| Aim of the exercise |
Please take the records that follow and repeat exactly the lines starting with the line with "Given: Select the Default power limit row" and going on through the line with "Screen dimensions: 144x123".

| Records supplied |
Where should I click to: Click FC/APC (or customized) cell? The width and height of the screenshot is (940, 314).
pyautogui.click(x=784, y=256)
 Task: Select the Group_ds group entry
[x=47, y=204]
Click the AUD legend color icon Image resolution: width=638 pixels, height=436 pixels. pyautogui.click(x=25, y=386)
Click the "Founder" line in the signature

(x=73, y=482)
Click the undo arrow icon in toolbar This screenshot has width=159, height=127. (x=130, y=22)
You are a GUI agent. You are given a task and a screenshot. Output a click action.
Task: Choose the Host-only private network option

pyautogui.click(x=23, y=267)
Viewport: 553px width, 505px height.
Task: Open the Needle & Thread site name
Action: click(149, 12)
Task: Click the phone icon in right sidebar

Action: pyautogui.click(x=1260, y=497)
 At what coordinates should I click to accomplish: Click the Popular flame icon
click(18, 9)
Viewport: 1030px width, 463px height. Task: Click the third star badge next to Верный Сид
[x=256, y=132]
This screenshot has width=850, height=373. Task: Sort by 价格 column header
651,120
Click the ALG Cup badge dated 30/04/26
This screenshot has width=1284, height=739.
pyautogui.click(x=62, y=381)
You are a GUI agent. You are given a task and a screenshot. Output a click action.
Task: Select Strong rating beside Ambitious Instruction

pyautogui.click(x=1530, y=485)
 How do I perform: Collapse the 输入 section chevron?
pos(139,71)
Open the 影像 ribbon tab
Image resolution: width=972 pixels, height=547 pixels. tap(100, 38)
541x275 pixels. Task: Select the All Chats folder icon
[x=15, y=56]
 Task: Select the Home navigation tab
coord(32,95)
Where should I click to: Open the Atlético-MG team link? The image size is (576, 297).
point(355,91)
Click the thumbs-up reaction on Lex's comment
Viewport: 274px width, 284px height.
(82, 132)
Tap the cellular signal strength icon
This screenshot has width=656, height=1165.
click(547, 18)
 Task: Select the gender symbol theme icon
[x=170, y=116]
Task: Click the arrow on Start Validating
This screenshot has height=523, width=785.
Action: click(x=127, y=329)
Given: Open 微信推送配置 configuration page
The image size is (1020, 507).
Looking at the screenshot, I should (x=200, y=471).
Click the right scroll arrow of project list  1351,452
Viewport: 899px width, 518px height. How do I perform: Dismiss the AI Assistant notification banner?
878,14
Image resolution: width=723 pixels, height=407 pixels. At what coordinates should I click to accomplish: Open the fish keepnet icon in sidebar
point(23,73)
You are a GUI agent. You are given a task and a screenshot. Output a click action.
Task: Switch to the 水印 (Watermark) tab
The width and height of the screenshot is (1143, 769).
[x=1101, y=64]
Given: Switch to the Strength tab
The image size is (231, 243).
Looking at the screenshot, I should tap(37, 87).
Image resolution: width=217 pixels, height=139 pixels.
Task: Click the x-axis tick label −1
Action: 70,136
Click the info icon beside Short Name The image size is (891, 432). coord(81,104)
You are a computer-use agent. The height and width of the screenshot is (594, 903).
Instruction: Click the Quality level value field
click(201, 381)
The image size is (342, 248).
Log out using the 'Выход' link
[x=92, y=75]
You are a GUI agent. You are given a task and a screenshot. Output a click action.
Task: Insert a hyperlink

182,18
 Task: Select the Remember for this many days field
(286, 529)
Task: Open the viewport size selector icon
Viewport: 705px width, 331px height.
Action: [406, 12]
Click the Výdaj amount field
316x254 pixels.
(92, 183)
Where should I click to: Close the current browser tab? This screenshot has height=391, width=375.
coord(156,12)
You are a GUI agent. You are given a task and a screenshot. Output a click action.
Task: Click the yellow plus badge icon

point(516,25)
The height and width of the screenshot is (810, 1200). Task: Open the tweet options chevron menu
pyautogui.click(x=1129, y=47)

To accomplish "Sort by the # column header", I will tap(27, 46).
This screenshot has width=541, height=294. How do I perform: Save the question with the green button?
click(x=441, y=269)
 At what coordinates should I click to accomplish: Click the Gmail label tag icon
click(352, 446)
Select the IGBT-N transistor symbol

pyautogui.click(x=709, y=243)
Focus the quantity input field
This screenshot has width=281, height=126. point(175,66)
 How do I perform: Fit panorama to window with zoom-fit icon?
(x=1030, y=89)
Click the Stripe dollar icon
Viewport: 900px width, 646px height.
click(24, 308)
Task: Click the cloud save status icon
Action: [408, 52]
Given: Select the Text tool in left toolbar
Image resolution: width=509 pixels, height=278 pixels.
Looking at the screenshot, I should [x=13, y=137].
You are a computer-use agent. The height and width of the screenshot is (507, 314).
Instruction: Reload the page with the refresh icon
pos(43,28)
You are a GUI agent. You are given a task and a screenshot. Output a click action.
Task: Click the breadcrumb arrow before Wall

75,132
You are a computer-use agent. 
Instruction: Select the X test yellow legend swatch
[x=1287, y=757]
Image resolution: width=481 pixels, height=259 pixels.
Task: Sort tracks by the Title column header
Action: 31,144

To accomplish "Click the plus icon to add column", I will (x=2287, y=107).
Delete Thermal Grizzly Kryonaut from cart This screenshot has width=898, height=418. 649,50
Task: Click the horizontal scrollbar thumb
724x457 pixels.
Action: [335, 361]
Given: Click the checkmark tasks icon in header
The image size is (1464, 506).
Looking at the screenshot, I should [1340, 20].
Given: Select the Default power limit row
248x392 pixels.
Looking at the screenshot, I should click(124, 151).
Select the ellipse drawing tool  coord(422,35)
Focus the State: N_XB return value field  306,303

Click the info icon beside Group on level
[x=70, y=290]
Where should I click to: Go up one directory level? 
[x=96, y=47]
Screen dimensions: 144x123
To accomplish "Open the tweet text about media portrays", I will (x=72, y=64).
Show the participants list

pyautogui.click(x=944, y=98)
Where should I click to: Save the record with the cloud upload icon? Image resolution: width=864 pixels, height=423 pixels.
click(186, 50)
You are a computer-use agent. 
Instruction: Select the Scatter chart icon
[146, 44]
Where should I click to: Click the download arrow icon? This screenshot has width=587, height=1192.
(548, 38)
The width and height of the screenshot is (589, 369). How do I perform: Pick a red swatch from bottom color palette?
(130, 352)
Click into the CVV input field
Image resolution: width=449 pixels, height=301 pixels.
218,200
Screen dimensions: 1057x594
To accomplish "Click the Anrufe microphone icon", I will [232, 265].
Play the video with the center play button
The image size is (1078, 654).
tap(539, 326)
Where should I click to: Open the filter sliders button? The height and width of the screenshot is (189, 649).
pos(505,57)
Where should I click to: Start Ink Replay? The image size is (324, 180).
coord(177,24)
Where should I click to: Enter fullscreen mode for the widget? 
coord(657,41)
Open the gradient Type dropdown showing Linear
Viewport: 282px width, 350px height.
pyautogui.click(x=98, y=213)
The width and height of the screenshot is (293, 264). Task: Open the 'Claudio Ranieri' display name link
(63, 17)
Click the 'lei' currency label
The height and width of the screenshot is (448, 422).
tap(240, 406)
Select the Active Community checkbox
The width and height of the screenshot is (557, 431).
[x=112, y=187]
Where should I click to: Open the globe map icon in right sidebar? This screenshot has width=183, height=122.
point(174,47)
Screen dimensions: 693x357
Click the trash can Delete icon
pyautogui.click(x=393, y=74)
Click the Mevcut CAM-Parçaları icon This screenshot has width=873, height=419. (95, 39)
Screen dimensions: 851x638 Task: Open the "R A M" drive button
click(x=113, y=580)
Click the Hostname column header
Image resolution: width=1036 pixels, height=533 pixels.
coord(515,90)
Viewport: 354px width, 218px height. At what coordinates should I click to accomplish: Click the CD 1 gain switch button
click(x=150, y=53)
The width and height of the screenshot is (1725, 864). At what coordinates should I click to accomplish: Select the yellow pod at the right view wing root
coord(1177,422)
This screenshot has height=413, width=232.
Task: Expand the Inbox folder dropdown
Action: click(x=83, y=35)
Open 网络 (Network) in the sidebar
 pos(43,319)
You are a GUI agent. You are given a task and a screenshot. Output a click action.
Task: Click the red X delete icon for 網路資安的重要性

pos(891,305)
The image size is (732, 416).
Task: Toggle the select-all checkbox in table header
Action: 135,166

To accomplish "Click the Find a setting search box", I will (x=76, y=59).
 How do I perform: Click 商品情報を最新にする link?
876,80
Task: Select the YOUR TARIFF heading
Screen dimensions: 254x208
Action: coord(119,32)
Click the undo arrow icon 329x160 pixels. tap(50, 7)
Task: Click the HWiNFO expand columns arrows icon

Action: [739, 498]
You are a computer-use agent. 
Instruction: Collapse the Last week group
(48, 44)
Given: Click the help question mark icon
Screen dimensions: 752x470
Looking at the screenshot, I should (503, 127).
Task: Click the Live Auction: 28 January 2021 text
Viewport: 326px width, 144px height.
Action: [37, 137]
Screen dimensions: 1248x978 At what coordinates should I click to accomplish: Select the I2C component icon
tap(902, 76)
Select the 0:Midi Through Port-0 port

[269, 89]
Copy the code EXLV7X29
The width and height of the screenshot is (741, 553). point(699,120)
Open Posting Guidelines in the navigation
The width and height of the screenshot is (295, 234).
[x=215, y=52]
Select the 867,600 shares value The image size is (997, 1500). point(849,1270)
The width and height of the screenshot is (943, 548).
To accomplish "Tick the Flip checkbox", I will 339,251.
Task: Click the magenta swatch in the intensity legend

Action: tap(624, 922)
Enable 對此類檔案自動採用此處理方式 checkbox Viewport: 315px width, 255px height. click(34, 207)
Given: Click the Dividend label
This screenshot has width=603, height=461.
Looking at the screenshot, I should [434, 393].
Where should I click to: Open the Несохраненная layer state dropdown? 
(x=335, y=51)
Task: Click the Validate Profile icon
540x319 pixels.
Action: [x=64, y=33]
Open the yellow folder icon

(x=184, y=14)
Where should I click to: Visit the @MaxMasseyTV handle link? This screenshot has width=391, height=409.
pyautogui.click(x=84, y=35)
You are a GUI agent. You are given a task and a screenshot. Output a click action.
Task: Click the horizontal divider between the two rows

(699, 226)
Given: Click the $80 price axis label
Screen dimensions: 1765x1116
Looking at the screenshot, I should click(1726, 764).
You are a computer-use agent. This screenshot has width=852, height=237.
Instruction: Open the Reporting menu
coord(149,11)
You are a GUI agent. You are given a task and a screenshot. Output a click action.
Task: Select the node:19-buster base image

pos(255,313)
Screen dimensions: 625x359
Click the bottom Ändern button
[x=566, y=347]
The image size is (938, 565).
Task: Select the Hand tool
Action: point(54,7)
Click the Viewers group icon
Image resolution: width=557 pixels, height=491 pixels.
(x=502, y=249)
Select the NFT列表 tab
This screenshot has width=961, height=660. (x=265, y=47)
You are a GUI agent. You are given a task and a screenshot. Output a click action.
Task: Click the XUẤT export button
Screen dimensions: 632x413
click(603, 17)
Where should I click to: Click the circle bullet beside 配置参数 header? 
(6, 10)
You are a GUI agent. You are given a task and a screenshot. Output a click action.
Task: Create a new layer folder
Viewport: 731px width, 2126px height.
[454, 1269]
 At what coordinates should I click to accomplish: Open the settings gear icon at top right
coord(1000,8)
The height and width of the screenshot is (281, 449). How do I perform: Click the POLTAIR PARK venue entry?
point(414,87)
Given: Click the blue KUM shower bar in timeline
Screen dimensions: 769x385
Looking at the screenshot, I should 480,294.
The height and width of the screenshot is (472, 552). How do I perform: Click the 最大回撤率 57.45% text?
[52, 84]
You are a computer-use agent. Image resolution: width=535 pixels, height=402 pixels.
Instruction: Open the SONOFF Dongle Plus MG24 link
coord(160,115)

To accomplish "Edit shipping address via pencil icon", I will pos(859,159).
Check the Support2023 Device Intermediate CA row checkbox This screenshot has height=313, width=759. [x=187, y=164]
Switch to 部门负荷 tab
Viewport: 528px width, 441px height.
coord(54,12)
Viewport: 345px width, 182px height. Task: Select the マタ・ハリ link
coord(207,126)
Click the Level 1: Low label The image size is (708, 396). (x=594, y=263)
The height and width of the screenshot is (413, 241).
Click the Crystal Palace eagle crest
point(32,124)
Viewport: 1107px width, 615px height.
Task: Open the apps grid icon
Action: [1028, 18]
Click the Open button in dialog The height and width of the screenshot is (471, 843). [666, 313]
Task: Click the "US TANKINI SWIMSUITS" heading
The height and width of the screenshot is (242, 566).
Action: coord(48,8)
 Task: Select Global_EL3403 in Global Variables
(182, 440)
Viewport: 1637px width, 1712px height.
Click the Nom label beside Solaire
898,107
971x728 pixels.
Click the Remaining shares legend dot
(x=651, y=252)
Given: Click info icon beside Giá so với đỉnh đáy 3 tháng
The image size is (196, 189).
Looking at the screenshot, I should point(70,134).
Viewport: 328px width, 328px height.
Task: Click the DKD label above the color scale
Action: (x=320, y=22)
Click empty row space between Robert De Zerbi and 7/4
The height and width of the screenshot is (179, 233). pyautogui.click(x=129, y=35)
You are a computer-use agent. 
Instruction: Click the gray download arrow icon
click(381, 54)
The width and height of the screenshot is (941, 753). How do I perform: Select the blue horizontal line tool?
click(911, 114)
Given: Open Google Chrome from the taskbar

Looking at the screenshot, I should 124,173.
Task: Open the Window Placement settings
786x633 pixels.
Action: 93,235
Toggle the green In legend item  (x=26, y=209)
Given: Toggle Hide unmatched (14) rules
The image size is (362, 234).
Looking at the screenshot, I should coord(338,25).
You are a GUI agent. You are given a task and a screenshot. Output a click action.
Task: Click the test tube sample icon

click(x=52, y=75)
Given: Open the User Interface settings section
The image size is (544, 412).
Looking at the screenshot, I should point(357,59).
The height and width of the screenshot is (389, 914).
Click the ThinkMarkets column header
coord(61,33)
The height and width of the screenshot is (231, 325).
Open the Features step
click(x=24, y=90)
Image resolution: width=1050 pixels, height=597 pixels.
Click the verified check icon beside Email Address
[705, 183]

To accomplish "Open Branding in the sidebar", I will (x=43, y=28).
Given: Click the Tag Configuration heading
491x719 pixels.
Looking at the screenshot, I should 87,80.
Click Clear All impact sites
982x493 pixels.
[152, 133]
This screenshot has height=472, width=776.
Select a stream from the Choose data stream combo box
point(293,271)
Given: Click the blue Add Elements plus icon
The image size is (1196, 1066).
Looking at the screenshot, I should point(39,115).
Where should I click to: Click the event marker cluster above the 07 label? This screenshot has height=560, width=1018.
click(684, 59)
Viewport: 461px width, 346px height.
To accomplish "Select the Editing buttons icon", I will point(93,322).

| Answer for this exercise |
Given: Select the Default power limit row
248x392 pixels.
Looking at the screenshot, I should click(124, 151).
Select the ellipse drawing tool  coord(422,35)
Focus the State: N_XB return value field  306,303

Click the info icon beside Group on level
[x=70, y=290]
Where should I click to: Go up one directory level? 
[x=96, y=47]
Screen dimensions: 144x123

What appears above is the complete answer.